How can the new risk information provided by this study be used to help patients? Risk communication is a fascinating area of study which is only beginning to be applied to health outcomes (Edwards et al. 2001). The influence that risk information has on patient behavior depends greatly on the manner in which the information is presented (Edwards et al. 2001; Rothman and Kiviniemi 1999). Simple provision of risk information is largely ineffective, as patients will conceptualize their personal risks on their own terms, according to their existing beliefs (Kreuter and Strecher 1996). While primary care for adults routinely includes assessment of cardiovascular disease, hearing loss is both underdiagnosed and undertreated; the identified associations between hearing loss and lifestyle factors provide an opportunity for practitioners to discuss hearing loss while addressing those same lifestyle factors in terms of other diseases. Still, the cost of hearing loss may prove more difficult to communicate: its effects are not measured by hospitalizations or surgical procedures, but by the more subtle yet substantial psychosocial costs of impaired communication (Yueh et al. 2003). A smoker who quits will have a risk of heart disease approaching his age-matched nonsmoking peers after 10–20 years. A person of high BMI who loses weight may see immediate benefit in control of multiple serious conditions, including diabetes, heart disease, arthritis, and obstructive sleep apnea.

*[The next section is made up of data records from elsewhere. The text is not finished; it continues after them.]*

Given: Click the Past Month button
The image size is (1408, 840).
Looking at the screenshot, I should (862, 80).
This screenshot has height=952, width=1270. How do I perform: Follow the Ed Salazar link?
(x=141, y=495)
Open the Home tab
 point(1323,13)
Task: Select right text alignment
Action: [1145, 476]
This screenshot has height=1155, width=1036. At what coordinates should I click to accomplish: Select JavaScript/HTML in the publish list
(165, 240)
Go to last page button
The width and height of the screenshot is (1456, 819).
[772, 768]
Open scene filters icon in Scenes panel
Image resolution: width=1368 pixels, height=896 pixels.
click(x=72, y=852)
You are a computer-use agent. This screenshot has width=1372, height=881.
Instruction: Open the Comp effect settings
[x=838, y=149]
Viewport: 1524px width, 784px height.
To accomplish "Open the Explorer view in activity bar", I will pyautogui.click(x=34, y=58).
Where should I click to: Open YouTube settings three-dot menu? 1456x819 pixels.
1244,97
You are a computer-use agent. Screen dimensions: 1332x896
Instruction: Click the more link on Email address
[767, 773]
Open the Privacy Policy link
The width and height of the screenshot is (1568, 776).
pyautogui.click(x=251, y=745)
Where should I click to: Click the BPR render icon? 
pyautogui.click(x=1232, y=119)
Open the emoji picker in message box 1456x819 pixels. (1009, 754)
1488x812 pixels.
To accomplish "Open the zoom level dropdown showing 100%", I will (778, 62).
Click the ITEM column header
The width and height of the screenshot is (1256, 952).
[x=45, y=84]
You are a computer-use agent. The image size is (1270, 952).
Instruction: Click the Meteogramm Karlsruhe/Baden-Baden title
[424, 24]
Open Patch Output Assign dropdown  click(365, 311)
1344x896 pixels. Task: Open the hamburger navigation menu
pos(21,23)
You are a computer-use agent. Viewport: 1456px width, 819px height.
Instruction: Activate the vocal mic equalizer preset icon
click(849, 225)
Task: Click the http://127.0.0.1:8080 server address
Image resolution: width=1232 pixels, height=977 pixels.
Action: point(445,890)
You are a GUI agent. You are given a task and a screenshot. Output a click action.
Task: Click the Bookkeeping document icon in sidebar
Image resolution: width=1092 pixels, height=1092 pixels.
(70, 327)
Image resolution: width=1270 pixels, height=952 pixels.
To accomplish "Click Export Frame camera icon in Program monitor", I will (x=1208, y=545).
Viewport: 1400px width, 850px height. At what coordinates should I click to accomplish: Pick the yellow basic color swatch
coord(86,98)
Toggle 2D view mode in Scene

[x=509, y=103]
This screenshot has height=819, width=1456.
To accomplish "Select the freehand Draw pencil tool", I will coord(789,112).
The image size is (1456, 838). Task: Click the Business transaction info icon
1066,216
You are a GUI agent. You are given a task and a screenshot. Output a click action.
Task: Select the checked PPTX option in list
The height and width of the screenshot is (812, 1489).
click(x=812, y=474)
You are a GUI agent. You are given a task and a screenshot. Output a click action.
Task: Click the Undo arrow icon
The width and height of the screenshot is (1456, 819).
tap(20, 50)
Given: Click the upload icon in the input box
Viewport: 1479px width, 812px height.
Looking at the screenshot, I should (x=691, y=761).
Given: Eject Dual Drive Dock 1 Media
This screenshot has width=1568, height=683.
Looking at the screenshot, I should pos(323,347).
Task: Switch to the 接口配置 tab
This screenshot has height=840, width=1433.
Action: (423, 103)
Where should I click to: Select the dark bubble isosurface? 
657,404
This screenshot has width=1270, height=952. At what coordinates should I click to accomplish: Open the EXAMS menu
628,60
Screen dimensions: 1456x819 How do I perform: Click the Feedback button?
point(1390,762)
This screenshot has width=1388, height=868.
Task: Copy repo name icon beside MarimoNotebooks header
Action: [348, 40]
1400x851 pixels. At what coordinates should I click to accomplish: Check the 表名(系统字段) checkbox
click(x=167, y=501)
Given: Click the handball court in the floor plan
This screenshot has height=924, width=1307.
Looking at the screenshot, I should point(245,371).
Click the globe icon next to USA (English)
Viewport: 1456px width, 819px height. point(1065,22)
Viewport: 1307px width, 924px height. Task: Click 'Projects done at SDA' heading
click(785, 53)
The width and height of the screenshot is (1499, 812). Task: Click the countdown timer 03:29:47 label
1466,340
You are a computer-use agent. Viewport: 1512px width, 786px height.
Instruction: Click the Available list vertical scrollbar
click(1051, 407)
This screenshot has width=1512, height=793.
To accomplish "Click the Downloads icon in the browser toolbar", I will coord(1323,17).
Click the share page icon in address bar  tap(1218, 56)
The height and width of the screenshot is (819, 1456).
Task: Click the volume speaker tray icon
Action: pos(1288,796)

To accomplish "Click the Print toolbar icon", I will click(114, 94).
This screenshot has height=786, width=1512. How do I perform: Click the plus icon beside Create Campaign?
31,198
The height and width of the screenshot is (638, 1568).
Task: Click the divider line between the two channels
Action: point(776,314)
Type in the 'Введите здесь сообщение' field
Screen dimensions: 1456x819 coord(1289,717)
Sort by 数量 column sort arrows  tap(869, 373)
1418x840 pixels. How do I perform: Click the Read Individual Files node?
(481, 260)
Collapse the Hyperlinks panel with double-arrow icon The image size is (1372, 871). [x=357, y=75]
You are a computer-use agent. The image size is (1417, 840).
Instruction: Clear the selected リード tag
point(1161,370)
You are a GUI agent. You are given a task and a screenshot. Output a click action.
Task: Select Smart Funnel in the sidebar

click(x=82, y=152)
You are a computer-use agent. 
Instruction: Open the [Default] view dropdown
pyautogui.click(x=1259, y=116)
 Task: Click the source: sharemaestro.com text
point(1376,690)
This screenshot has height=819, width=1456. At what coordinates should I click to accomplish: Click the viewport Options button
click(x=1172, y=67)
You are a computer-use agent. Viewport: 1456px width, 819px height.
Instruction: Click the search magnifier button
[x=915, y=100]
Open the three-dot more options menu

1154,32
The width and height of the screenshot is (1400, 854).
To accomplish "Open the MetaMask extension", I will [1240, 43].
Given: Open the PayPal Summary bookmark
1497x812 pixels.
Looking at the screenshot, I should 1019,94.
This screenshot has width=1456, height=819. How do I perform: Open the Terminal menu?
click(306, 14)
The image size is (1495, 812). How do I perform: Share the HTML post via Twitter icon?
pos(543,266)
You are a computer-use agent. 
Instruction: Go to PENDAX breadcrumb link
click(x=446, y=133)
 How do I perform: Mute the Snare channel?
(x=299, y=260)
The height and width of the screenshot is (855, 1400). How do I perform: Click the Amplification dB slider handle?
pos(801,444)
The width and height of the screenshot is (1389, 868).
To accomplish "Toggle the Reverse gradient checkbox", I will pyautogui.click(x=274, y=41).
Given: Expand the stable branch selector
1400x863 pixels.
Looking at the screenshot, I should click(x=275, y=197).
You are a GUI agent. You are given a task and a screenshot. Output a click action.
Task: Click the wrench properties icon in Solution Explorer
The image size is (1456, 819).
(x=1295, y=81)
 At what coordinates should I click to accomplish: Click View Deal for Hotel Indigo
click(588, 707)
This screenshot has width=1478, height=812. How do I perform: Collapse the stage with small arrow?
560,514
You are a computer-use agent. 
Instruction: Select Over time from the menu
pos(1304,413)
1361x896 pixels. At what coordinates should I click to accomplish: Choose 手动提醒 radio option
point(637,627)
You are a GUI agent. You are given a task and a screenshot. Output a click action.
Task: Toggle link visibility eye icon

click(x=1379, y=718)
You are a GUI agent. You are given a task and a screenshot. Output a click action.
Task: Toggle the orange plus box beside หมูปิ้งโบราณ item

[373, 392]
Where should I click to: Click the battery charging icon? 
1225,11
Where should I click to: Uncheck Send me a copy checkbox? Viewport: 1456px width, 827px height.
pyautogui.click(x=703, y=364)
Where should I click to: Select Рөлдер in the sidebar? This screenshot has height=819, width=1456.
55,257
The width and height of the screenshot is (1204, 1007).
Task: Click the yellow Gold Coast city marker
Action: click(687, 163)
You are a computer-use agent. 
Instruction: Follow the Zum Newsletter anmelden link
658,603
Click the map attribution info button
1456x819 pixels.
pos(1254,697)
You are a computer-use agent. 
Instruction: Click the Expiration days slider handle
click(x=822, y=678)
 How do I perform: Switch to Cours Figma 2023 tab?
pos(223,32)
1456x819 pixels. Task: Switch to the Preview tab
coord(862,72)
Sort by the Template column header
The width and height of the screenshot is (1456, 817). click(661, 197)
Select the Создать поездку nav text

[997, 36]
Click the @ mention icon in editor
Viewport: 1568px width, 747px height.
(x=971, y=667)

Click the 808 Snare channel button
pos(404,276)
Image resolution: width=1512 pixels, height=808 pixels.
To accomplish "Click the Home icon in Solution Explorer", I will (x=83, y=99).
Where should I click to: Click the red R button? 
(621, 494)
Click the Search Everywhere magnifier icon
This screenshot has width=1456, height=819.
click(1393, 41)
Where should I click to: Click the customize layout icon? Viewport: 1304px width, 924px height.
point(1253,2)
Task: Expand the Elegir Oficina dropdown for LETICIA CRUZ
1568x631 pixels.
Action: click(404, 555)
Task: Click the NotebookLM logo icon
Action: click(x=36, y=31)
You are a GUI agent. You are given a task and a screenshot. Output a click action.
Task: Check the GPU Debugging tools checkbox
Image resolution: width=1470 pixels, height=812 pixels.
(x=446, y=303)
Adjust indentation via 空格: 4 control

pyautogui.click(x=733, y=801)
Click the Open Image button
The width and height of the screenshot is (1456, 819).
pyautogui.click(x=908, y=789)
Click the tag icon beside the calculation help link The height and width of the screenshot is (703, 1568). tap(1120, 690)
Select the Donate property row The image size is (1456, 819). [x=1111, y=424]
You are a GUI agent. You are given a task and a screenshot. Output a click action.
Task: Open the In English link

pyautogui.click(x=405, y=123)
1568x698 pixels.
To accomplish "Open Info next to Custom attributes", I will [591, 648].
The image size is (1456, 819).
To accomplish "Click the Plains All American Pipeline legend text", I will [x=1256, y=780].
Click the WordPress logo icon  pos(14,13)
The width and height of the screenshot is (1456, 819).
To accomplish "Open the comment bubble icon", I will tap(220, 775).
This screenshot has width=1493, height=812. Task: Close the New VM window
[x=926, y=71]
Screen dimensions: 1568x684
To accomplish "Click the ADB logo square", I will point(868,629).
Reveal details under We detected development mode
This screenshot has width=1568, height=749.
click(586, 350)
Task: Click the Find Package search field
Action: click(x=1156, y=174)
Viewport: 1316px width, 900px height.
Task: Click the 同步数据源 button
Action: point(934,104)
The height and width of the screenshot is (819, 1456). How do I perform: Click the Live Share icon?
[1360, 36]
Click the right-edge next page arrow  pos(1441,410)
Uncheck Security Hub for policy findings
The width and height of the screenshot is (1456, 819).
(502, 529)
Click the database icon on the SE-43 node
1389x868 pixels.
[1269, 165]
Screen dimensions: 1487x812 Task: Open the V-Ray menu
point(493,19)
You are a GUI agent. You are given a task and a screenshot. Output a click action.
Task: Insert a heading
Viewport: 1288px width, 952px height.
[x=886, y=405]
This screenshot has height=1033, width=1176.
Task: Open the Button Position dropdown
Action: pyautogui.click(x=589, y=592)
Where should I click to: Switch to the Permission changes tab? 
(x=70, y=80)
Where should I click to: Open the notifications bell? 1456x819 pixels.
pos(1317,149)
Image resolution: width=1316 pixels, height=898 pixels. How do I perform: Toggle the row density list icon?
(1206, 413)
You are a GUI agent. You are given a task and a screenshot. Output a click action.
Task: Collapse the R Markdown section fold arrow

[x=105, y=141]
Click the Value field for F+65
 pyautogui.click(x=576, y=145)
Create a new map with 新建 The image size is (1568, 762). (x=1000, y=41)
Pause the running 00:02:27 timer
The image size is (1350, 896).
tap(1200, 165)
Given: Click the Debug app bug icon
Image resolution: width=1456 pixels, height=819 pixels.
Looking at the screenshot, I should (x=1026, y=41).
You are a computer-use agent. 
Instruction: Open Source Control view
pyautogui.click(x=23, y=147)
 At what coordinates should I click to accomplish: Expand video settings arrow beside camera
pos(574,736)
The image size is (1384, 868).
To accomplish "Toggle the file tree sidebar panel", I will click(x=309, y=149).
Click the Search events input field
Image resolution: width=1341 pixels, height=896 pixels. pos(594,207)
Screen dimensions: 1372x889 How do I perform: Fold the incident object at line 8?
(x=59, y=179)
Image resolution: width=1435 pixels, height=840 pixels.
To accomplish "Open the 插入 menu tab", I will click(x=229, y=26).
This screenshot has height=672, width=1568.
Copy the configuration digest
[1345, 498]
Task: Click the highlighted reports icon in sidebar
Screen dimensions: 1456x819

But quitting smoking or losing weight may, at best, slow the deterioration of hearing. Nevertheless, the very permanence of sensorineural hearing loss should motivate health care providers to communicate this risk.

A recent emphasis in the scientific and popular media on genetic influences on disease risk may have had the unintended effect of pushing environmental influences out of the limelight. Because the potential for genetic and environmental interactions is poorly understood by the public, patients may misuse genetic risk information to justify high-risk behavior, as in “I can smoke because I am genetically protected.” Since 1992, when the first non-syndromic deafness locus was mapped (Leon et al. 1992), hundreds of genetic loci have been implicated in hearing loss, and over 60 of the responsible genes have been identified (Van Camp and Smith 2008). Some of this work has begun to elucidate genetic factors underlying presbycusis; in related work on the same European study population, Van Laer et al. (2008) identified an association between age-related hearing loss and a single nucleotide polymorphism in a transcription factor that is expressed in the developing cochlea. Thus, the European study has revealed associations between age-related hearing loss and both a gene (Van Laer et al. 2008) and modifiable lifestyle factors (Fransen et al. 2008). Even larger and more complex studies, however, will be necessary to uncover gene–environment interactions and to quantify the associated risks.